Como no había estado seguro de que llegaría precisamente esa noche, no le había pedido a mi esposa ni a mis amigos que me recogieran. Me senté y estudié la calle, cansado y solo; sin nadie que me viera, me reí. Poco había cambiado. Me puse de pie y caminé hacia la casa del Chorri. Toqué la puerta, pero nadie abrió. Estarían durmiendo. Había llegado a Milpa Alta entrada la noche y no tenía a dónde ir. Escuché un carro del otro lado de la calle y volteé. Del coche salió un hombre joven que gritó: “¡Ey, Feike! ¿Qué haces aquí?”, estaba un poco entonado. Era un gestor cultural que había entrevistado hacía años y no había visto desde entonces. Me recordaba. Venía de una fiesta de su oficina, en donde se había tomado algunas cervezas. Como la fiesta había terminado tarde, había tomado un taxi. Le expliqué mi situación: estaba solo y no tenía en dónde quedarme. Con mucha gentileza me dijo que si bien su casa era humilde, podía ofrecerme una cama.
Caminamos hasta un departamento pequeño de dos pisos. Entré y lo primero que vi fueron dos camas pequeñas en la sala. Estaba divorciado, pero a veces lo visitaban sus hijos. Mi anfitrión tenía la piel clara y el cabello rubio. Me contó que su padre no era del pueblo, había sido alcohólico y su familia lo había mandado a Milpa Alta con la idea de que la vida en el campo le sentaría bien. Si bien mi anfitrión había nacido y se había criado en el pueblo, desde la secundaria había peleado con sus compañeros y había hecho todo lo posible por ser parte de la comunidad, pero nunca lo habían aceptado. Incluso ahora seguía siendo un fuereño.

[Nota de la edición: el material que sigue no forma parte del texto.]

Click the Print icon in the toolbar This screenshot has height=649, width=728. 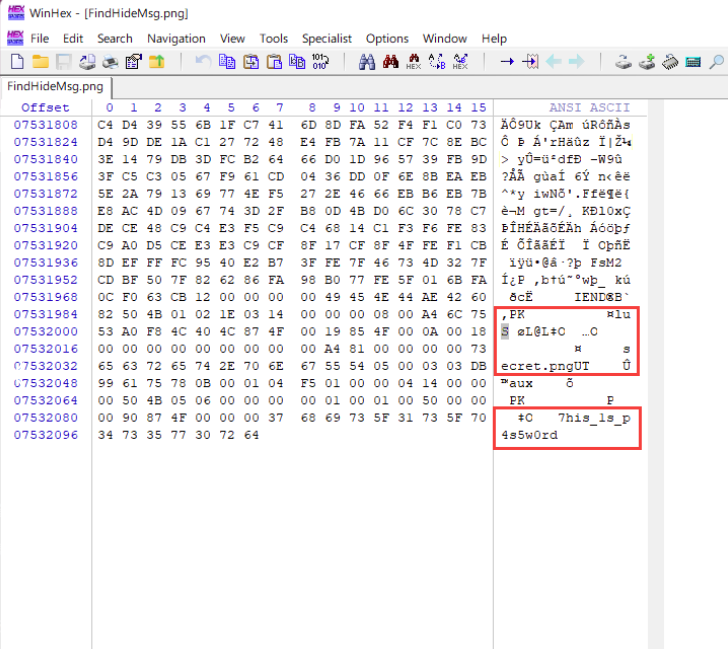[x=110, y=62]
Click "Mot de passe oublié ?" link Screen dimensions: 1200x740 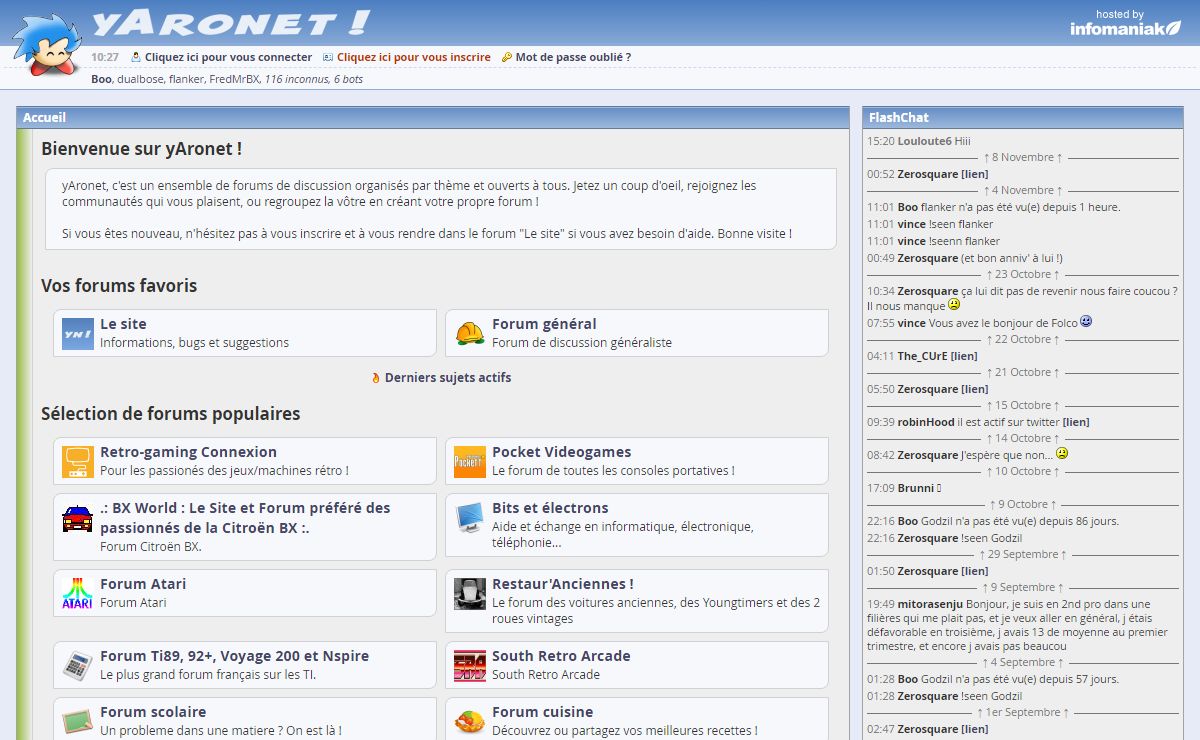573,57
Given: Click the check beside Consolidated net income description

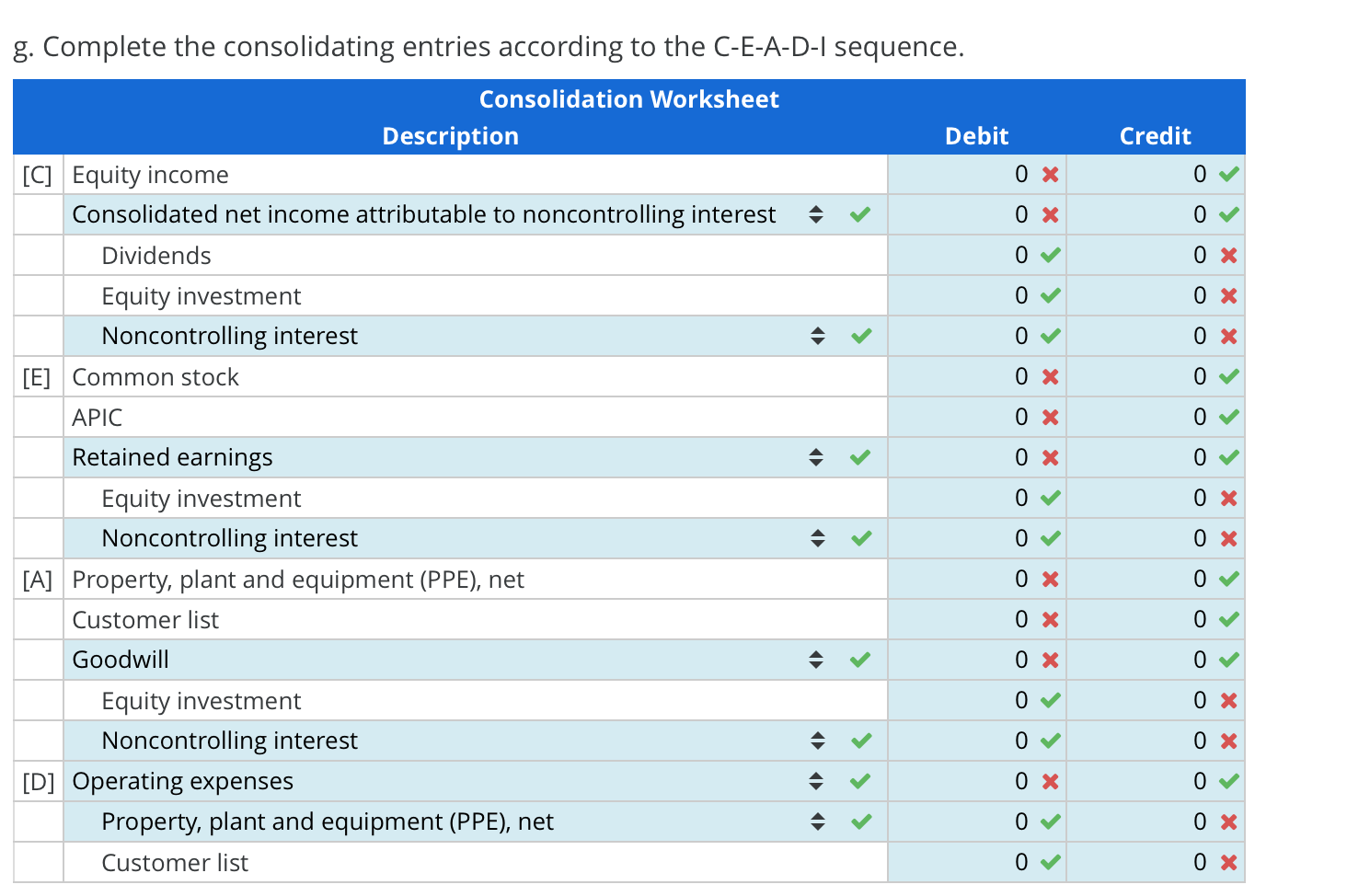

Me sirvió un vaso de agua. Me contó que era carpintero y que había vivido varios años en Estados Unidos. Fue ahí que se preguntó por su procedencia. Se había dado cuenta de que pese al rechazo, Milpa Alta era su casa y no permitiría que los prejuicios se la arrebataran. Regresó y comenzó a estudiar la historia de Tecoxpa. Incluso en la época de los aztecas, a los pobladores se les consideraba brujos y capaces de cambiar de aspecto. Ahora había una población descomunal de doctores y enfermeras. Quizá San Francisco tenía vocación de médico.
La pobreza lo oprimía. En su desesperación estaba considerando alistarse al ejército, aunque detestaba la idea. En el ejército aprendería a manejar armas. No sabía qué hacer. Cuando lo conocí había organizado una exposición de objetos prehispánicos que la gente del pueblo había encontrado y ocultado en sus casas. Era un hombre cortés, inteligente y digno. Había estudiado la historia del pueblo y conocía todas sus costumbres. Pese a ello, su futuro económico era incierto. Nos terminamos el agua y me dormí en un sillón.
A la mañana siguiente nos despertamos temprano y nos despedimos. Caminé media cuadra por el centro hasta que reconocí una parada de camión frente a la iglesia. Sin pensarlo, corrí hacia el camión estacionado en la parada y entré por la puerta justo a tiempo. Sentí la presencia cercana de los otros pasajeros encorvados en sus asientos. El camión aceleró, me dio la sensación de estar despegando en un cohete.
La ciudad con todos sus detalles pasó frente a mí en una nube borrosa. Cuadras enteras desaparecieron en un abrir y cerrar de ojos. El rugido del motor hacía eco en mis huesos. Iba sentado con mi mochila en las rodillas, viendo por la ventana. Docenas de personas pasaban en segundos. Una vez más, México Tenochtitlan, la gran hechicera, se convirtió en una sombra.